Problem →
Here is a block of records. Copy every line in it that includes "computer".

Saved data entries
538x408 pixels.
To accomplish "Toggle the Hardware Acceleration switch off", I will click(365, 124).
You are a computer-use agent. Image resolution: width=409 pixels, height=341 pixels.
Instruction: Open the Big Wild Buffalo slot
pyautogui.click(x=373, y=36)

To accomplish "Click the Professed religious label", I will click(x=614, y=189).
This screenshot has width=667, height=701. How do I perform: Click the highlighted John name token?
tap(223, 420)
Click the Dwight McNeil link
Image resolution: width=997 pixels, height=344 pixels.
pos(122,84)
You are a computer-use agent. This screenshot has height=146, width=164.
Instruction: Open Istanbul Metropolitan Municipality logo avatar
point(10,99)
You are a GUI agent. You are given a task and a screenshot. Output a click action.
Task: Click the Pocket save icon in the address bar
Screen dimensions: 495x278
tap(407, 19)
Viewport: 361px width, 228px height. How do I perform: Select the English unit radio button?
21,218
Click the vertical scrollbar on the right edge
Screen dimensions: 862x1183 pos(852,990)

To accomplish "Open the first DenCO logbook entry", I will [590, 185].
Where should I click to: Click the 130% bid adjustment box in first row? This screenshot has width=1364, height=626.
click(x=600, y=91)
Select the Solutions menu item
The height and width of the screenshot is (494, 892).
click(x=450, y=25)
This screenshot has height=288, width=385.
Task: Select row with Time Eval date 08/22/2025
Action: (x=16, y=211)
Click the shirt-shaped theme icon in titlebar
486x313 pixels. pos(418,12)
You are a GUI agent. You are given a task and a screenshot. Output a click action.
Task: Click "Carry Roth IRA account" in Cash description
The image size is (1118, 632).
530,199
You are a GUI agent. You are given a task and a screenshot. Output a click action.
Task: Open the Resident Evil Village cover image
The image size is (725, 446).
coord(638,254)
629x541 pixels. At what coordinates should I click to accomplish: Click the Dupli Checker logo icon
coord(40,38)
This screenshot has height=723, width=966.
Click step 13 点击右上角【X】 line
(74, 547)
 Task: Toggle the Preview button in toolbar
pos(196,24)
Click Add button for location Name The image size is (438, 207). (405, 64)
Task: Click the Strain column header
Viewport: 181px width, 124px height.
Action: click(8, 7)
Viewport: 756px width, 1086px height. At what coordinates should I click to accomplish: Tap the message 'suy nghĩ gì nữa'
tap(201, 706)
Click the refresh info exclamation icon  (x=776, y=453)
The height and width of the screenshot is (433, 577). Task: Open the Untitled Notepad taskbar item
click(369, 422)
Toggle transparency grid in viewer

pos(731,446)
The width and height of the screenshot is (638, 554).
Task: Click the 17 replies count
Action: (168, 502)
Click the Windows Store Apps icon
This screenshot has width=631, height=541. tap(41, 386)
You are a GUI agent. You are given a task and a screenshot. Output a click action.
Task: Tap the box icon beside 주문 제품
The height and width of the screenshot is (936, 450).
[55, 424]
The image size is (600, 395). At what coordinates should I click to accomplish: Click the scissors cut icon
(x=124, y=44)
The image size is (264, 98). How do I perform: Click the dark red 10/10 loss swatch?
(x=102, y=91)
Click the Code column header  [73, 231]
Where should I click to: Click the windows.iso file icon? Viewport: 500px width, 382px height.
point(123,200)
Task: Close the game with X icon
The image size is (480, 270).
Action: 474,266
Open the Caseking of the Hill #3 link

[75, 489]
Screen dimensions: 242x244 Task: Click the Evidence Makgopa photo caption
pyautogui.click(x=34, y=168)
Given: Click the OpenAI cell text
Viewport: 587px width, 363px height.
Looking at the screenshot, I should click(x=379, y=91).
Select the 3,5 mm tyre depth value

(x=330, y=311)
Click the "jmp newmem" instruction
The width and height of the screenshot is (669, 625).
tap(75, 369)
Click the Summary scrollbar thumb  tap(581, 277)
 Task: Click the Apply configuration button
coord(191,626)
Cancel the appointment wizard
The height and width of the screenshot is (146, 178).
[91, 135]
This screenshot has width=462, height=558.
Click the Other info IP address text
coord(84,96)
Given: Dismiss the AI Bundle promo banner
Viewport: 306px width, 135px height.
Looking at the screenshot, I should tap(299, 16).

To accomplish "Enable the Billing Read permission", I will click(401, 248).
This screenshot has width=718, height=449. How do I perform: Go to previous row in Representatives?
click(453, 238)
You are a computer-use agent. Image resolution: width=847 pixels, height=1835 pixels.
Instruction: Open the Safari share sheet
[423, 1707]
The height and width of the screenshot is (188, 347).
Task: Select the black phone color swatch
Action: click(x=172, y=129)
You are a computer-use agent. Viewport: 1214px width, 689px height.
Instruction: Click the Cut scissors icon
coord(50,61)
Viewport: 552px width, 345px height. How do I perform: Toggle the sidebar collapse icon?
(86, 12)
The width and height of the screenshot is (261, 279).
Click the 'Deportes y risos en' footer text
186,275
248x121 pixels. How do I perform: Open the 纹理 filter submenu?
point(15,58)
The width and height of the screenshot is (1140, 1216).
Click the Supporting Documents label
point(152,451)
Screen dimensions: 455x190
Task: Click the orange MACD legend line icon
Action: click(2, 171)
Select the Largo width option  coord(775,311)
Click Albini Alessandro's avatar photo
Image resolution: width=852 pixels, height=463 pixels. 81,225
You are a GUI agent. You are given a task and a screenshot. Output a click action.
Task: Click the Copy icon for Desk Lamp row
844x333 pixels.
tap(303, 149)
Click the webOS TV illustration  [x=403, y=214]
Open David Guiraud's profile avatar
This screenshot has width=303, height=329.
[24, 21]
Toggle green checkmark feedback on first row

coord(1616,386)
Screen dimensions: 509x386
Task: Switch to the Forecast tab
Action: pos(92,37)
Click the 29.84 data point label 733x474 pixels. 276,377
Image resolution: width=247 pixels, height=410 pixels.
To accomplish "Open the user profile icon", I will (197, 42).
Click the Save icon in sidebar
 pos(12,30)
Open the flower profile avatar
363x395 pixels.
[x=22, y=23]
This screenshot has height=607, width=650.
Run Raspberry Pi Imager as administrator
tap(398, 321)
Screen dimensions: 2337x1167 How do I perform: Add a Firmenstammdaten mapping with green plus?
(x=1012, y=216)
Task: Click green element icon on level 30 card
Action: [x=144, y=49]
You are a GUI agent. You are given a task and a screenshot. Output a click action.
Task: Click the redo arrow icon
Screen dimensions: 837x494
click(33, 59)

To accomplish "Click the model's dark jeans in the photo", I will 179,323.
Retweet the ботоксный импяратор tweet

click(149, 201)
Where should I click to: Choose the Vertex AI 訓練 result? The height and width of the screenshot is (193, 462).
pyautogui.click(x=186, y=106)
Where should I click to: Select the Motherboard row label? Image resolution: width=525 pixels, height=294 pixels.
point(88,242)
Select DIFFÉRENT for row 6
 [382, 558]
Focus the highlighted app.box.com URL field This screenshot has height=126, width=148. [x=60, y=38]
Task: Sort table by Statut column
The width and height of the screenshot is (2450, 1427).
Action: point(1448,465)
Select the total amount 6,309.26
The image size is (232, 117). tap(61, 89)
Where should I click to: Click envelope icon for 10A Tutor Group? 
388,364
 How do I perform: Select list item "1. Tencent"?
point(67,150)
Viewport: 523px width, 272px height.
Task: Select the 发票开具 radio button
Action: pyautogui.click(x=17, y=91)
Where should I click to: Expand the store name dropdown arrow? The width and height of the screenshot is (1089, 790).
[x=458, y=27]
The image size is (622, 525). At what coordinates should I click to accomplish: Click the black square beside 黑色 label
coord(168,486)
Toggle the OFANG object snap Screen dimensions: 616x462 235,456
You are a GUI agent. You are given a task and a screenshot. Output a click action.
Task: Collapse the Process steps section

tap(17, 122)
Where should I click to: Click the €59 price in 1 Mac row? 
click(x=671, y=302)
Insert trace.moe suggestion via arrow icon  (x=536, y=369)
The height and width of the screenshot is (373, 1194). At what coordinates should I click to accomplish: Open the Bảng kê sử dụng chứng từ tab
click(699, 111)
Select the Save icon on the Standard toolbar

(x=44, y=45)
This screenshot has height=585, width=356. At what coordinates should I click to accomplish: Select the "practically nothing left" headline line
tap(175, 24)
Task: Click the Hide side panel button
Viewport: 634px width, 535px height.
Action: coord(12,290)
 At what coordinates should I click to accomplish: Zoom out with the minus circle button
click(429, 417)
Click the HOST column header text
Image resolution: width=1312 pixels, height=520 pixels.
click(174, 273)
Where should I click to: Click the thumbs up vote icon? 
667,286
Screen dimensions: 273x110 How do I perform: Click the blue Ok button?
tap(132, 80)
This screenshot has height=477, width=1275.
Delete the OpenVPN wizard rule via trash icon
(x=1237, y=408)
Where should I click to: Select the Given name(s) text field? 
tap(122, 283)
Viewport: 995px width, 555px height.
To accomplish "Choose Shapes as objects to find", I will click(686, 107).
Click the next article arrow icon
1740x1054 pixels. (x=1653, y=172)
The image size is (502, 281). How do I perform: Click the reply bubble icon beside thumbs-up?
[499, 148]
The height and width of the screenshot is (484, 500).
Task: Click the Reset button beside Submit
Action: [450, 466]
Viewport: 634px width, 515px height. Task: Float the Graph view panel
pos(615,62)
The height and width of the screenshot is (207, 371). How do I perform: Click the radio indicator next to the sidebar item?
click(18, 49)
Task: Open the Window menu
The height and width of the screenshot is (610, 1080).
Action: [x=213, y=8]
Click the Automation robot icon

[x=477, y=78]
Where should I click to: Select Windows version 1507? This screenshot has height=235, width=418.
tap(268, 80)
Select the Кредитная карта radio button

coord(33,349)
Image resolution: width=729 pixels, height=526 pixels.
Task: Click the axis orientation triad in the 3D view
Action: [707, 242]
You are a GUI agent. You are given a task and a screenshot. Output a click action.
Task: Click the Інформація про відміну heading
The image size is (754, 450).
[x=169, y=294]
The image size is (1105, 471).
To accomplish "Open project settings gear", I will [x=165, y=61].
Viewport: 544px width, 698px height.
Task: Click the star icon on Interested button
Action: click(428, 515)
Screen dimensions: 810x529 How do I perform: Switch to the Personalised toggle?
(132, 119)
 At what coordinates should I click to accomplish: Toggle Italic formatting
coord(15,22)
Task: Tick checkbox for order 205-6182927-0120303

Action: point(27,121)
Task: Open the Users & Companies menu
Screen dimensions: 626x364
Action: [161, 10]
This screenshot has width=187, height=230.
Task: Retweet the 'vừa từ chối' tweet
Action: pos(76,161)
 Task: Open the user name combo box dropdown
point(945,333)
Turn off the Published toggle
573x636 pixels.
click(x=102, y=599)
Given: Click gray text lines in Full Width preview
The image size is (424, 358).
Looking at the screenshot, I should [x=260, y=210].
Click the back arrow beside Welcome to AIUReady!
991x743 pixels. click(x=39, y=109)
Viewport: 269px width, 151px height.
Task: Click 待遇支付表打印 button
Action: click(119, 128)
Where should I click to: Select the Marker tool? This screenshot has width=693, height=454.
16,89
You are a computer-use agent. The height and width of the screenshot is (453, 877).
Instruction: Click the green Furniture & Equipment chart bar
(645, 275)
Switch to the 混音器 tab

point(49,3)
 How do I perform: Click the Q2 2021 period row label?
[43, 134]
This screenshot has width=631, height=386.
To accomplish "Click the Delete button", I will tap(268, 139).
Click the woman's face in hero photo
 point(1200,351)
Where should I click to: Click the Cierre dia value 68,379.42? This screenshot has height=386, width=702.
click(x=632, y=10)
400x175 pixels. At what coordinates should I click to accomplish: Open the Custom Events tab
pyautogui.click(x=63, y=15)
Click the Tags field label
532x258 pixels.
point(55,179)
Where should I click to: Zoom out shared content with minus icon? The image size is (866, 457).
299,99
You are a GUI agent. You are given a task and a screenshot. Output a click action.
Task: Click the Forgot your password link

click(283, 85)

Solved problem →
You are a computer-use agent. Image resolution: width=409 pixels, height=341 pixels.
You are a computer-use agent. This screenshot has height=146, width=164.
You are a computer-use agent. Image resolution: width=847 pixels, height=1835 pixels.
You are a computer-use agent. Viewport: 1214px width, 689px height.
You are a computer-use agent. The height and width of the screenshot is (453, 877).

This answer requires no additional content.